▶ **Items**:
____________________

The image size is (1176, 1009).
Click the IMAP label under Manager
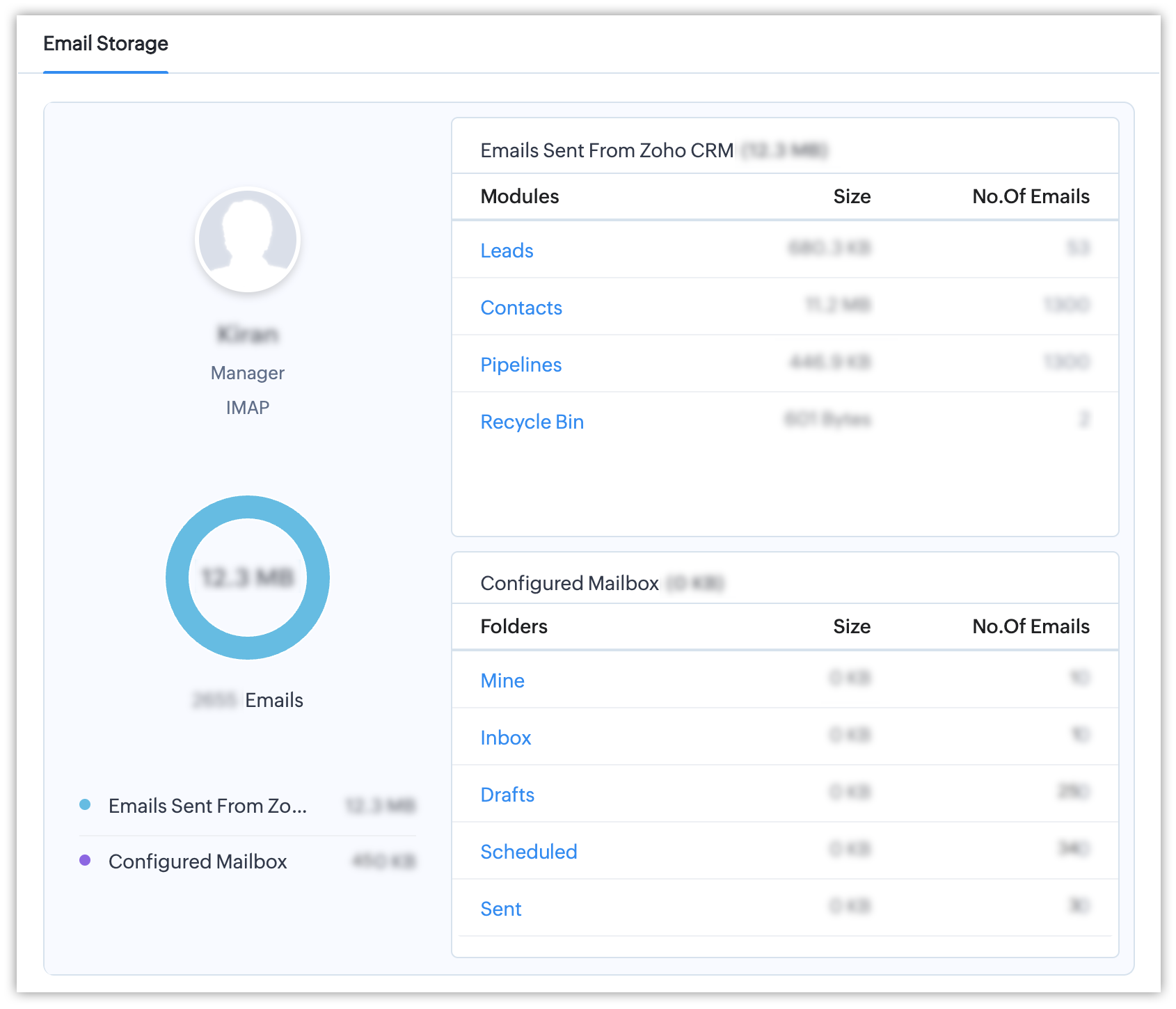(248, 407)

____________________

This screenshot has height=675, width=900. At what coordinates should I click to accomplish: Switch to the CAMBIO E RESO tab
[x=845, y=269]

____________________

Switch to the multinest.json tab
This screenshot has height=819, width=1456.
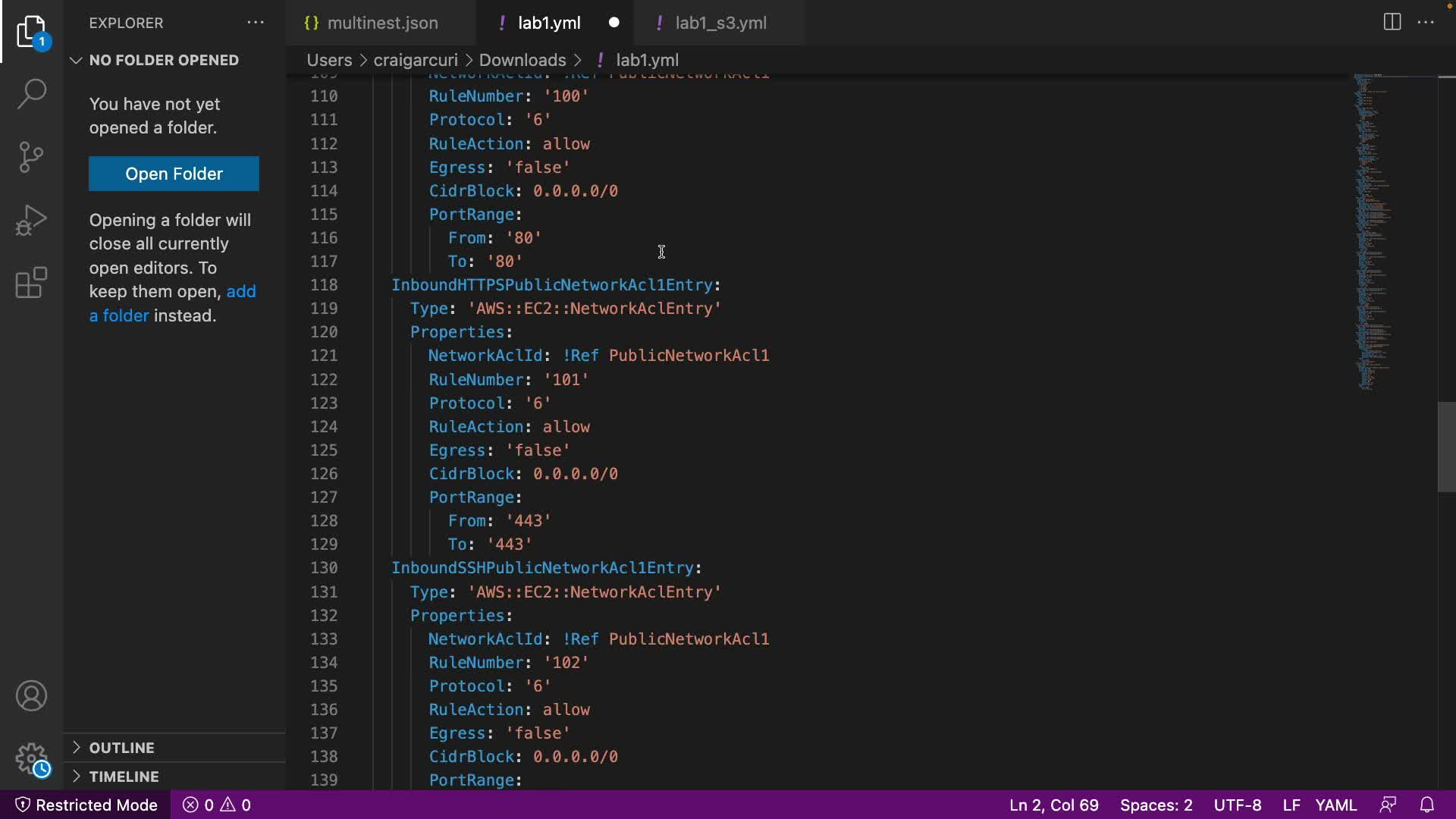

____________________

▶ **What this task involves**: Find every line in the records above that contains the string "height" with matching case, and copy each of those lines in full.

▶ **Problem solution**:
This screenshot has height=675, width=900. At what coordinates should I click to accomplish: Switch to the CAMBIO E RESO tab
This screenshot has height=819, width=1456.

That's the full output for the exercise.